Q.まず最初に積極的勧奨再開後の大田区の接種率状況を教えてください。


A.


2012年までは60-70%、積極的勧奨停止期間は1%未満、そして積極的勧奨再会後は約25%ということが今の答弁でわかりました。マスコミ等が副反応の負の側面を殊更強調して報道してきたことが接種率向上の回復の弱さに表れていると私は考えています。


キャッチアップ接種も10%強の接種率という答弁でしたので必ずしも認知が進んでいるとは言えません。


Q. 事項別明細書179ページにはHPV(定期・キャッチアップ)9,803回、HPV男性予防接種1,195回とあります。

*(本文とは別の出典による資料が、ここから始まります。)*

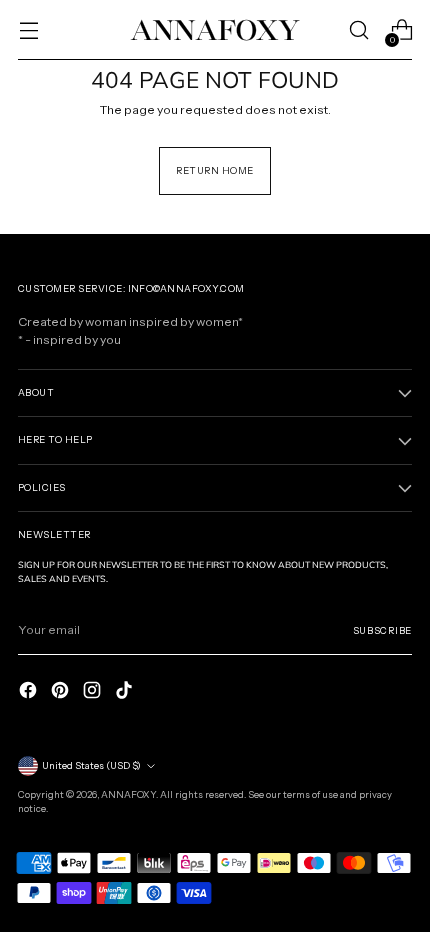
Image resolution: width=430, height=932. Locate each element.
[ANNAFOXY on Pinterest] (62, 690)
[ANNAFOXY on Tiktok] (126, 690)
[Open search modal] (358, 30)
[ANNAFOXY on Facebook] (30, 690)
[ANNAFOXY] (215, 29)
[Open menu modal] (28, 30)
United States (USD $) (91, 765)
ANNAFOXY (128, 794)
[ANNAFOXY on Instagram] (94, 690)
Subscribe (382, 630)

私はこれまでと同じ啓発活動のままでは接種率向上はあまり期待できないため、せっかく予算化しても決算時の執行率が低くなる事を危惧しています。


よって一層踏み込んだ対応が必要と考えています。


例えば小学校女子生徒向けに出前講座はいかがでしょうか。ライオンズクラブ国際協会と麻薬・覚せい剤乱用防止センターは小中学校向けに薬物乱用防止教室の出前講座を行なっていますが、薬物乱用「ダメ。ゼッタイ。」を覚えてくれている児童・生徒は多くおります。


男性向けには、私を含め男性議員自らがHPVワクチン接種するのは世間の耳目を集めるのに一役買うかもしれません。日本維新の会音喜多駿参院議員は2017年に自らHPVワクチンを接種し、普及啓発に努めています。

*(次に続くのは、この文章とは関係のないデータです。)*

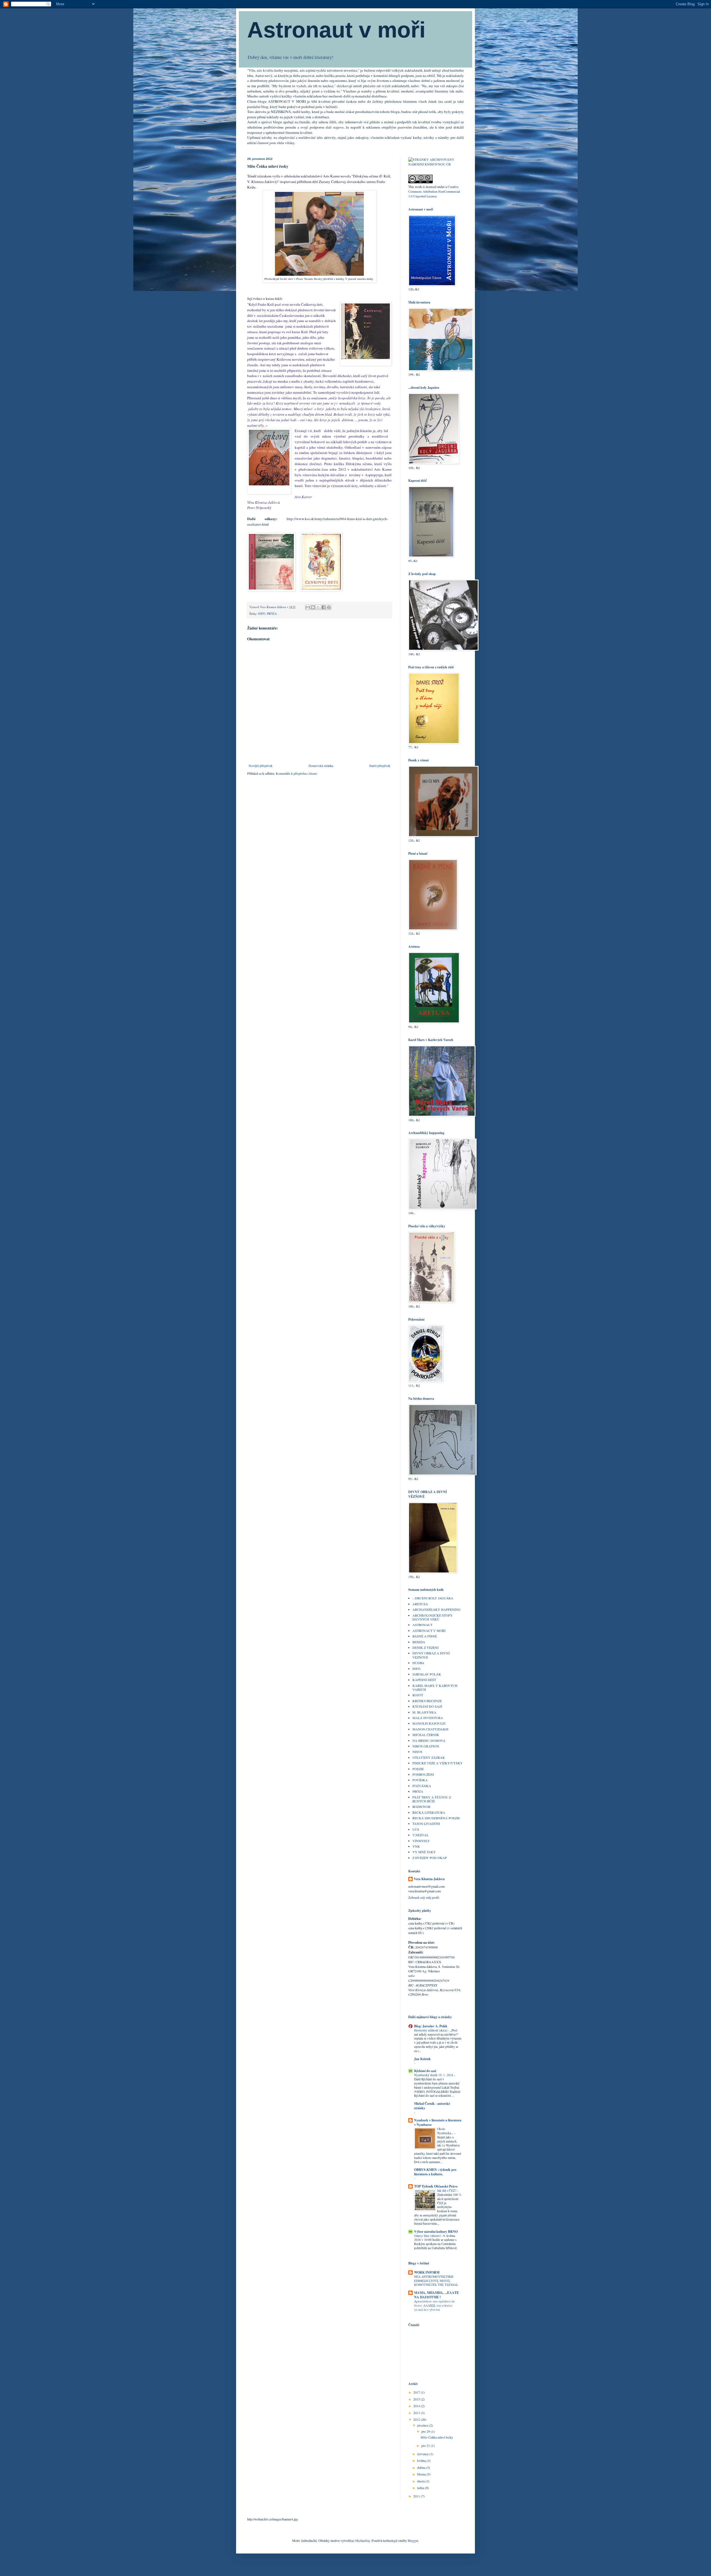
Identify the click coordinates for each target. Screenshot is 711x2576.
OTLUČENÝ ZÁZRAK (428, 1757)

更には積極的勧奨の差し控えにより接種機会を逃した方向けには、無料のキャッチアップ接種は20253月に終了する事をもっと強く知らせなくてはなりません。


これらについて本区で接種率向上に向けたお考えがありましたら教えてください。


A.


区立中学校への「性感染症予防講演会」が接種率向上に寄与する事を願います。


「マザーキラー」とも言われる子宮頸がん、それを防げるワクチンがあるのに、安全性への疑義から積極的勧奨が控えられ、接種率が上がらない現状を少しでも好転させるべく、本区の更なる積極的な啓発活動を期待し質問を終わります。